BAILII is celebrating 24 years of free online access to the law! Would you consider making a contribution?
No donation is too small. If every visitor before 31 December gives just £1, it will have a significant impact on BAILII's ability to continue providing free access to the law.
Thank you very much for your support!
[Home] [Databases] [World Law] [Multidatabase Search] [Help] [Feedback] | ||
European Court of Human Rights |
||
You are here: BAILII >> Databases >> European Court of Human Rights >> VASILENKOV v. UKRAINE - 19872/02 [2005] ECHR 281 (3 May 2005) URL: http://www.bailii.org/eu/cases/ECHR/2005/281.html Cite as: [2005] ECHR 281 |
[New search] [Contents list] [Help]
SECOND SECTION
CASE OF VASILENKOV v.
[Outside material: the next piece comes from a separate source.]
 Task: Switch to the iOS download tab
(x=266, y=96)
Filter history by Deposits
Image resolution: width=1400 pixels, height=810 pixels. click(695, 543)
UKRAINE
(Application no. 19872/02)
JUDGMENT
STRASBOURG
3 May 2005
This judgment will become final in the circumstances set out in Article 44 § 2 of the Convention. It may be subject to editorial revision.
In the case of Vasilenkov v. Ukraine,
The European Court of Human Rights (Second Section), sitting as a Chamber composed of:
Mr A.B. BAKA, President,
Mr I. CABRAL BARRETO,
Mr R. TüRMEN,
Mr V. BUTKEVYCH,
Mr M. UGREKHELIDZE,
Mrs E. FURA-SANDSTRöM,
Ms D. JOčIENė, judges,
and Mrs S. DOLLé, Section Registrar,
Having deliberated in private on 5 April 2005,
Delivers the following judgment, which was adopted on that date:
PROCEDURE
1. The case originated in an application (no. 19872/02) against Ukraine lodged with the Court under Article 34 of the Convention for the Protection of Human Rights and Fundamental Freedoms (“the Convention”) by a Ukrainian national, Mr Valeriy Pavlovich Vasilenkov (“the applicant”), on 4 May 2002.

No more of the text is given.